When La Malmaison reopened its doors in January 2025 following a meticulous renovation, the City of Cannes signalled its intent to make the venerated La Croisette more than a parade of luxury stores. Now, the reborn art centre delivers on that promise. Jean-Michel Othoniel’s Poussière d’étoiles (May 17, 2025 – January 4, 2026) transforms the space with 91 works, 53 created specifically for La Malmaison, into a meditation on celestial origins and earthly beauty.
The exhibition springs from a poetic truth about our world’s most precious metal and is anchored in the story of its astronomical origin. “Gold is not original to our Earth,” Othoniel explains, “it comes from a rain of meteorites produced by the collision of two supernovas billions of years ago.”

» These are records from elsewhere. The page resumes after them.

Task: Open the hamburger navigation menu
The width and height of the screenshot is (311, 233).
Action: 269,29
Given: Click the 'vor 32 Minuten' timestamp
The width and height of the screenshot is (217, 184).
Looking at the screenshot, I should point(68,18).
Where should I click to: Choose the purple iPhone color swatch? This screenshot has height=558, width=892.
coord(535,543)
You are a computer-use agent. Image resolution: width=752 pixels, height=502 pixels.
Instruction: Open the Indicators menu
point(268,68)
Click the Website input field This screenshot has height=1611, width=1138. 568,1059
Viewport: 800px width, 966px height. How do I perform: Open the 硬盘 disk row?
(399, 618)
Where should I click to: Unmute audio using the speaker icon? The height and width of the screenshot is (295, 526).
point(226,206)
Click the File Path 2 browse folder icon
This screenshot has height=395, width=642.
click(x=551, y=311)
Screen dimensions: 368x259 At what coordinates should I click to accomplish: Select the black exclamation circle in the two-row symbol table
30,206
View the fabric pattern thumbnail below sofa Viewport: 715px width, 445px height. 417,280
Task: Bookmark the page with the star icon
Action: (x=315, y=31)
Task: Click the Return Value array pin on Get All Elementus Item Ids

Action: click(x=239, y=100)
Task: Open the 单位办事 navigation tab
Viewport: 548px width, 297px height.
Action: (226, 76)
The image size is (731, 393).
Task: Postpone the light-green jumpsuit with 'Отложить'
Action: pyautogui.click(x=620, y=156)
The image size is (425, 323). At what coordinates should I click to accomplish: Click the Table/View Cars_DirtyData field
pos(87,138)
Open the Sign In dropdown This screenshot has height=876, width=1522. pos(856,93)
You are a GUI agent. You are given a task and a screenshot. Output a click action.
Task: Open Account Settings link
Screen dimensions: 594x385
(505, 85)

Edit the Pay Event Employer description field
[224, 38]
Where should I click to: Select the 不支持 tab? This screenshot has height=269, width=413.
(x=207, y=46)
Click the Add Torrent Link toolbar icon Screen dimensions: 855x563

This cosmic inheritance forms the philosophical heart of an exhibition where gold catches light across monumental glass sculptures. The artist builds a visual language that is both exacting and enchanted. His blown glass beads, either gilded or stained with rich colours, gather into forms that feel ancient yet impossible, relics of ceremonies no human has witnessed. Arcs of glass sweep through rooms. Fountains of coloured bricks rise from floors. Blue mirrored surfaces capture and multiply the Mediterranean light streaming through windows. On the walls, passiflora-shaped pieces radiate with a sacred geometry that refuses easy categorisation.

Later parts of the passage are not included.